ACL’s added capacity will allow it to increase shipper cargo allocations.

   Andy Abbott, president and chief executive officer of Atlantic Container Line, said he’s looking forward to being able to say “yes” to shippers who want to book more cargo.
  
The transatlantic carrier’s capacity will grow markedly when it takes delivery of five new container/roll-on, roll-off (con/ro) ships in 2015.
  
Abbott explained that today, even though his current ships are the largest con/ros in the business, ACL sometimes has to tell even good customers that it can only take a thin slice of their business.
  
ACL’s new ships will replace a fleet that was built in 1984, and will be the fourth generation of vessels the company has operated on the transatlantic.
  
The modern ships will only be four meters longer, 5.5 meters beamier, and have about the same draft.

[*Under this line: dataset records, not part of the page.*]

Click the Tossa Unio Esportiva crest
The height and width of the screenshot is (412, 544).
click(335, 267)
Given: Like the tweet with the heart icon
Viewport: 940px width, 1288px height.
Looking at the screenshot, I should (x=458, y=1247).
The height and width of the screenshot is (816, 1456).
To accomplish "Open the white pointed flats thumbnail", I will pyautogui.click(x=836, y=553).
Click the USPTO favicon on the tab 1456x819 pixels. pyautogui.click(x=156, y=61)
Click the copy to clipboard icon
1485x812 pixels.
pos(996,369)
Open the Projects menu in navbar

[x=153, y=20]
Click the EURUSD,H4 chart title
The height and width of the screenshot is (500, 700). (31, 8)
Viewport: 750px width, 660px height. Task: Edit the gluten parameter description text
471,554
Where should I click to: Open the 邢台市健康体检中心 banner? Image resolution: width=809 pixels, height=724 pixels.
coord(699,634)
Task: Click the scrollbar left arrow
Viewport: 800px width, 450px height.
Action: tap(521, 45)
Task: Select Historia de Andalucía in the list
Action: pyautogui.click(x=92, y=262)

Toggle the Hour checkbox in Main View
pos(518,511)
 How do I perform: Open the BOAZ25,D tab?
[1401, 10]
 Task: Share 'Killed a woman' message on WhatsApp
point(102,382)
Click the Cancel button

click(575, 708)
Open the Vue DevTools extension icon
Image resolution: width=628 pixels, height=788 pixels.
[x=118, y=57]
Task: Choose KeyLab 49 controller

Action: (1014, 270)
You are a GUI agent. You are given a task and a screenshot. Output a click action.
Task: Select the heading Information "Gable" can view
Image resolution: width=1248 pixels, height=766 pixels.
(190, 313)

But they will have capacity to carry far more cargo — 3,800 TEUs, a 105 percent increase; 1,307 cars, a 31 percent increase; and 28,900 square meters for large ro/ro cargo or containers, a 45 percent increase.
  
This substantial carrying capacity increase is made possible through a clever design by Denmark’s International Maritime Advisors and adapted by the Danish naval architect Knud E. Hansen. Hudong-Zhonghua Shipbuilding in Shanghai is building the vessels.
  
By changing around the way cargo is distributed on board the ship, ACL will essentially be able to use the container freight it carries to stabilize the ship instead of non-paying ballast water.
  
The new ships will have about the same amount of steel in their structure as ACL’s current vessels, but employ a smaller crew, burn less fuel and double container capacity.
  
“My cargo per ton of fuel burned more than doubles. My environmental impact is cut to less than half. To be able to be fuel- efficient like this is enormous in today’s world. We couldn’t turn this opportunity down,” Abbott said.

Sources: ACL.

  
ACL signed a contract with Hudong-Zhonghua last summer, and a year was spent completing the design before steel-cutting began in September. The yard will start assembling modules for the first ship in March 2014, and complete it during the second half of January 2015.
  
“No ship like this has ever been built before. This is going to be the first of its kind,” Abbott said.
  
He said ACL selected Hudong-Zhonghua because of its experience building complex vessels such as naval ships, ro/ros and gas carriers, and also because the shipyard recognized its limitations and was eager to hire a designer from Hansen to assist it with the project. Abbott said they also quoted a very attractive price.
  
“Engineering-wise, we’ve been very impressed by the questions they’ve asked, the modifications they’ve suggested. Everything that we’ve done with them so far has been positive,” Abbott said. “With everybody else, we came to them with this novel ship design and most of the shipyards said, ‘that’s great but we want to give you one that we’ve built already.’ In other words, we want to give you something that’s off our shelf.”
  
The new ships are even more flexible than ACL’s existing con/ros. If demand for ro/ro cargo is light, containers can be stowed two high on the ro/ro decks, and wheeled on and off with special trailers. And the car decks will all be high enough to accommodate SUVs, and be hoistable so that if there is no demand for automobiles, a tractor, for example, could be carried.
  
Like the company’s existing ships, ACL will have cell guides above deck. Abbott noted these have become less popular in recent years with many container carriers, but he attributed them to the fact that ACL has not lost containers overboard since 1984. And he said it speeds up cargo handling by reducing the need for lashing.
  
He also said there’s enough space in the ship that it could be converted to run on LNG or take on scrubbers.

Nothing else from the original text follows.